=== Assigned task ===
Without pictures, repeat exactly the lines from the one containing "Select the 6,000日圓 adult full-day price" through the end of the entries.

------------------------------------------------------------------------

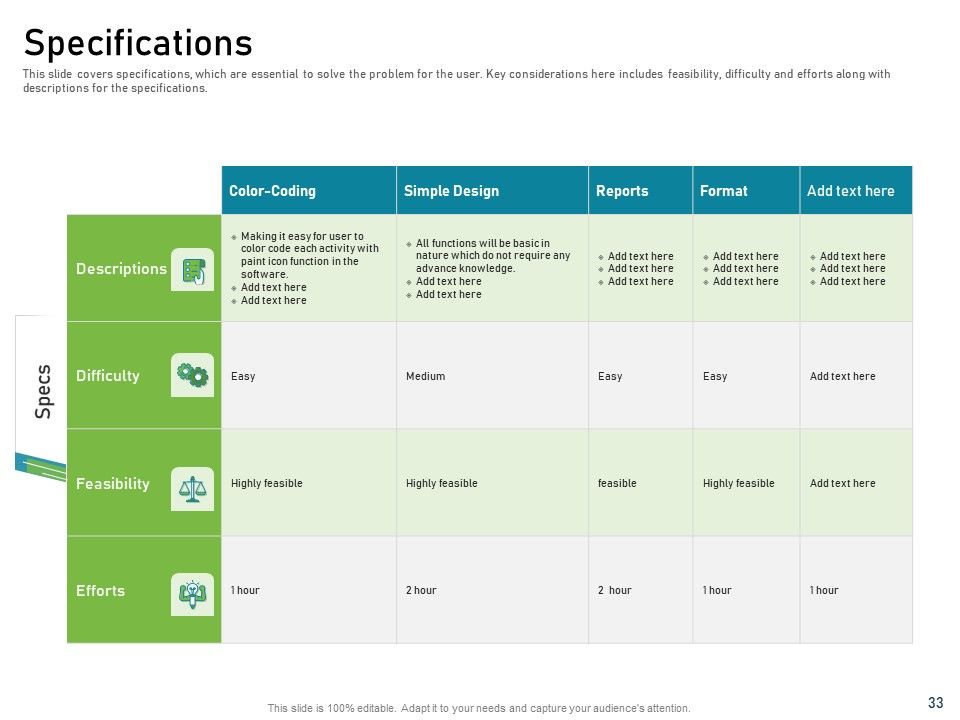The height and width of the screenshot is (720, 960).
Task: Select the Reports column header
Action: click(640, 190)
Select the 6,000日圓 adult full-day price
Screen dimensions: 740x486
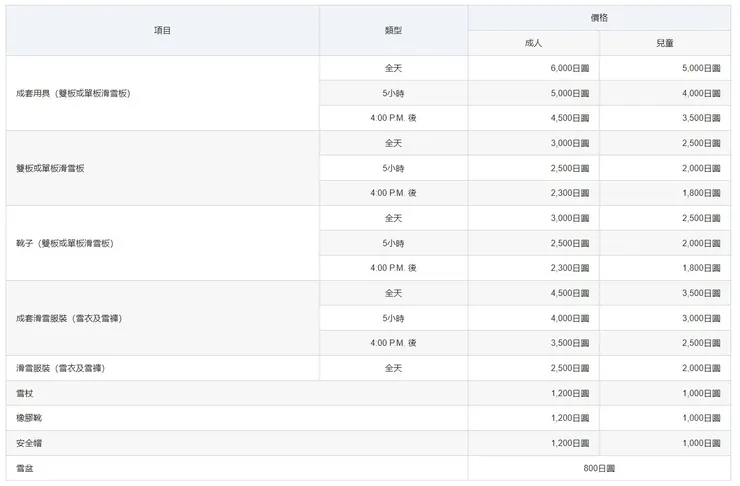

------------------------------------------------------------------------

=== Response to this exercise ===
Select the 6,000日圓 adult full-day price
Screen dimensions: 740x486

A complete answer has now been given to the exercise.